▶ **Your objective**
When you reach a picture, skip it, and retype every line below exactly.

▶ **Data supplied**
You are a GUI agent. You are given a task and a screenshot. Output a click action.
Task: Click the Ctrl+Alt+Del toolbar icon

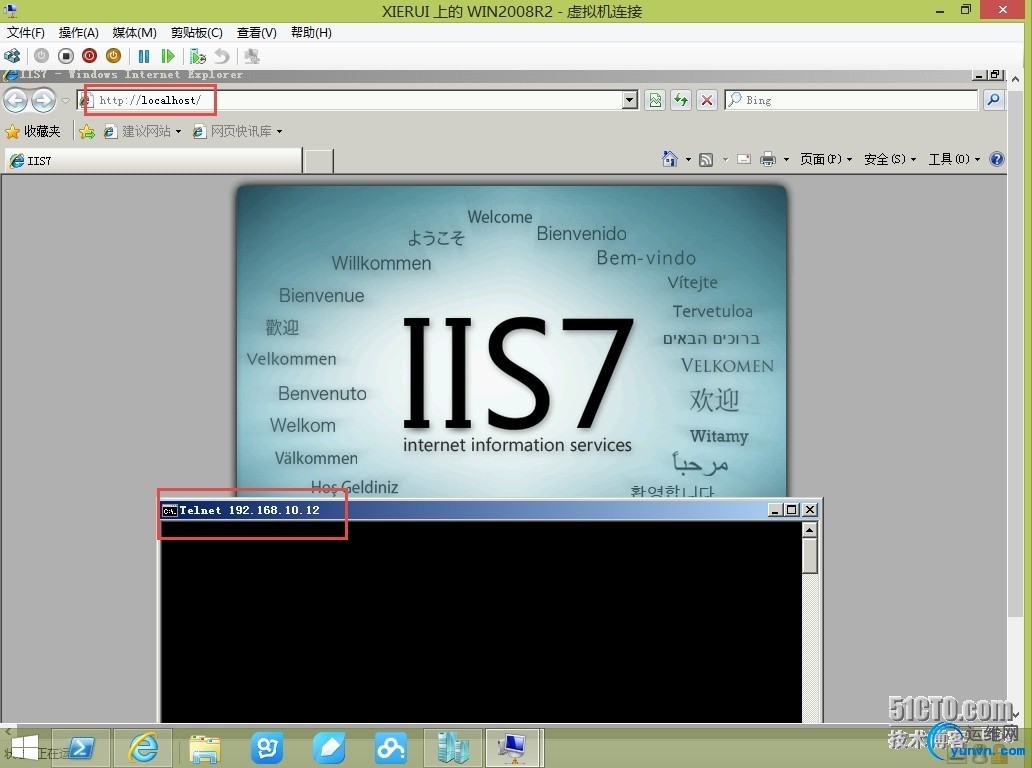click(x=12, y=56)
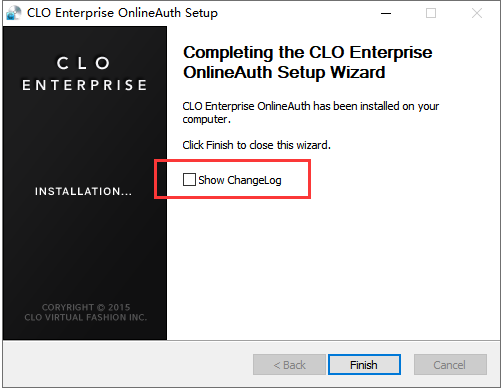The height and width of the screenshot is (390, 503).
Task: Click the CLO VIRTUAL FASHION INC. text
Action: point(86,317)
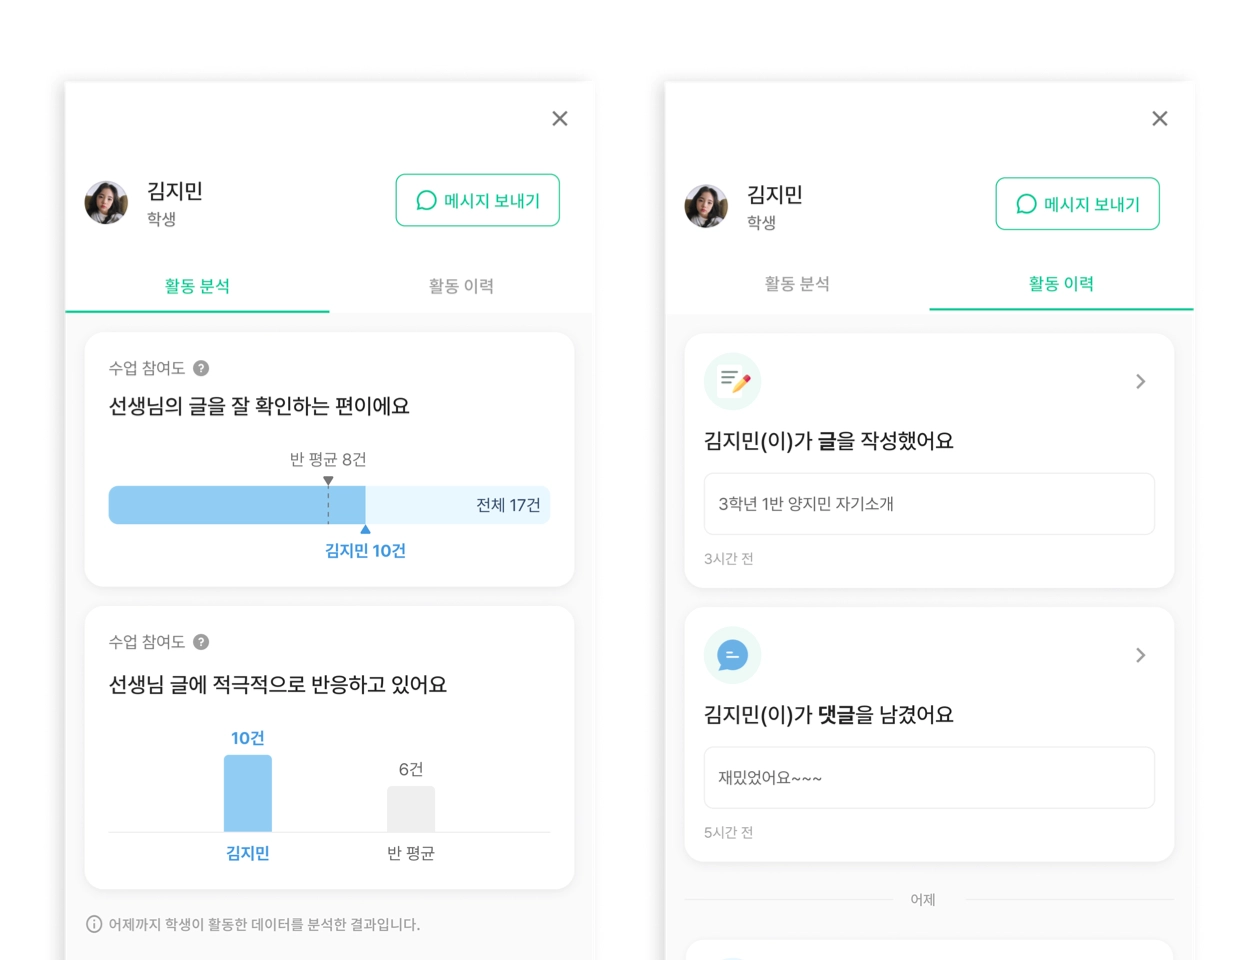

▶ **Result**
You are a GUI agent. You are given a task and a screenshot. Output a click action.
Task: Click the Ctrl+Alt+Del toolbar icon

click(x=12, y=56)
The height and width of the screenshot is (390, 503).
Task: Click the CLO VIRTUAL FASHION INC. text
Action: point(86,317)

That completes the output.